Records from a collection
---
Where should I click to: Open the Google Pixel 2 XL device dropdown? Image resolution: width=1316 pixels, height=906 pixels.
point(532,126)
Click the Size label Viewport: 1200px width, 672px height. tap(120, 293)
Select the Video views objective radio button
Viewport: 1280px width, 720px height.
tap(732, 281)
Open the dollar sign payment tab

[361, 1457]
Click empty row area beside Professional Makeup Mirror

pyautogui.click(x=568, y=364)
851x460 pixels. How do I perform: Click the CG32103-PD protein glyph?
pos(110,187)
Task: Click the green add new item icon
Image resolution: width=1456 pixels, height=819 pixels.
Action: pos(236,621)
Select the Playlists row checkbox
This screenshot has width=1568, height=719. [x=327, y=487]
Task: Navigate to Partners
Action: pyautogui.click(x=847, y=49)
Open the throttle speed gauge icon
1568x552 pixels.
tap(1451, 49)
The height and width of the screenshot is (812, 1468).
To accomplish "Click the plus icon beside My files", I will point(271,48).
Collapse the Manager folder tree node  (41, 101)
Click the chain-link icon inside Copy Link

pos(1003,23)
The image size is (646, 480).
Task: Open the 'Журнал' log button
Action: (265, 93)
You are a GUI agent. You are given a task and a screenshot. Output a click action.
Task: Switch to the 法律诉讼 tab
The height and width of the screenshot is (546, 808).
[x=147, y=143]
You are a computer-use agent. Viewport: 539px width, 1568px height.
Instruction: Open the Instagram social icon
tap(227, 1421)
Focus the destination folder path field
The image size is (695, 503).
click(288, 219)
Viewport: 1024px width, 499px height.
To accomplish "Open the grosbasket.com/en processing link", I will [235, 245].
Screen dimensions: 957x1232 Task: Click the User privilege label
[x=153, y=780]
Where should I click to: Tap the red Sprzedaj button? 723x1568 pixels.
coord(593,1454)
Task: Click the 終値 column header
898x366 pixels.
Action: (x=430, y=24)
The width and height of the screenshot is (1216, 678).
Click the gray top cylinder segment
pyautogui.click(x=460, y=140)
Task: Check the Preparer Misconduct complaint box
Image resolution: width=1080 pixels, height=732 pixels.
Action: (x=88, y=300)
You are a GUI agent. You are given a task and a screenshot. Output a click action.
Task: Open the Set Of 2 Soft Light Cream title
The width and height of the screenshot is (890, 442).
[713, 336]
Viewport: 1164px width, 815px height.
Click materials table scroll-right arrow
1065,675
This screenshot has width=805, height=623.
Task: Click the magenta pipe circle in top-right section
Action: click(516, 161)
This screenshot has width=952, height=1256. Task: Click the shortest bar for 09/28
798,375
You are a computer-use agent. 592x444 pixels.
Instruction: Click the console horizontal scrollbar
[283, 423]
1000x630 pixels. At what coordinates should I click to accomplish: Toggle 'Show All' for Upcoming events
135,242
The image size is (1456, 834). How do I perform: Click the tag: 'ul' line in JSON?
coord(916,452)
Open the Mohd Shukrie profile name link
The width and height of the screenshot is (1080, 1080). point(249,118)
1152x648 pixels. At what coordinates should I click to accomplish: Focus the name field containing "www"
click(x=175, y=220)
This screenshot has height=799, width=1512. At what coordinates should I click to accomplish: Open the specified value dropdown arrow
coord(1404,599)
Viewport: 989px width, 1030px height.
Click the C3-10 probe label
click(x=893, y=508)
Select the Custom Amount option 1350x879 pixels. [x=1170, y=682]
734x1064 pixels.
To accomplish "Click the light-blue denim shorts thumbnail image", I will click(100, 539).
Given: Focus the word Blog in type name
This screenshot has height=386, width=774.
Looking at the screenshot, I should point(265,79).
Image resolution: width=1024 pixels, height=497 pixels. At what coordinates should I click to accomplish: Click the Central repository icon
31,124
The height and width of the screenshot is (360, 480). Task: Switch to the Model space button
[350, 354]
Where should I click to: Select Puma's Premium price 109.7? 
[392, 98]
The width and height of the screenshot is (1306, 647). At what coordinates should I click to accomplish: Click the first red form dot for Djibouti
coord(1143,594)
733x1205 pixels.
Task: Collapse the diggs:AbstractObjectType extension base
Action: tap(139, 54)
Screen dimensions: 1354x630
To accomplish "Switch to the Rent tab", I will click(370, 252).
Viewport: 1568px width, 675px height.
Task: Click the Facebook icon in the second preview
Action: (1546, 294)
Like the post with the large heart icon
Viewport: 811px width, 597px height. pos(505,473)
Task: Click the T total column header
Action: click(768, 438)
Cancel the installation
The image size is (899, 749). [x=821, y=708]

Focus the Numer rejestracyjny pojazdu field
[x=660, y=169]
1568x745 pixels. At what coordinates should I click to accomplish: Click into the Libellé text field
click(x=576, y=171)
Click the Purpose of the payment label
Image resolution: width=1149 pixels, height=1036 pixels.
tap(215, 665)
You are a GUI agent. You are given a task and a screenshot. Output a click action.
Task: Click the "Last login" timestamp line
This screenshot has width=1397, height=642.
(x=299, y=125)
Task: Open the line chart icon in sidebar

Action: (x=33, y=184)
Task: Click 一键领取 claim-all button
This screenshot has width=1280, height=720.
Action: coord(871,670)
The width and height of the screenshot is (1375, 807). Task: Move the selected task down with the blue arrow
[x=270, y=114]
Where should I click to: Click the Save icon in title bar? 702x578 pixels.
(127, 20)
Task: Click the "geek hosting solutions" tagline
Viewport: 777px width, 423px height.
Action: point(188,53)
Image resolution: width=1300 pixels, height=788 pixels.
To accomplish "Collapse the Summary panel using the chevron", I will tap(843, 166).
---
- **WHAT TO PRODUCE**: Number of lines above containing "computer": state it and nothing else.

- **SOLUTION TO THIS EXERCISE**: 2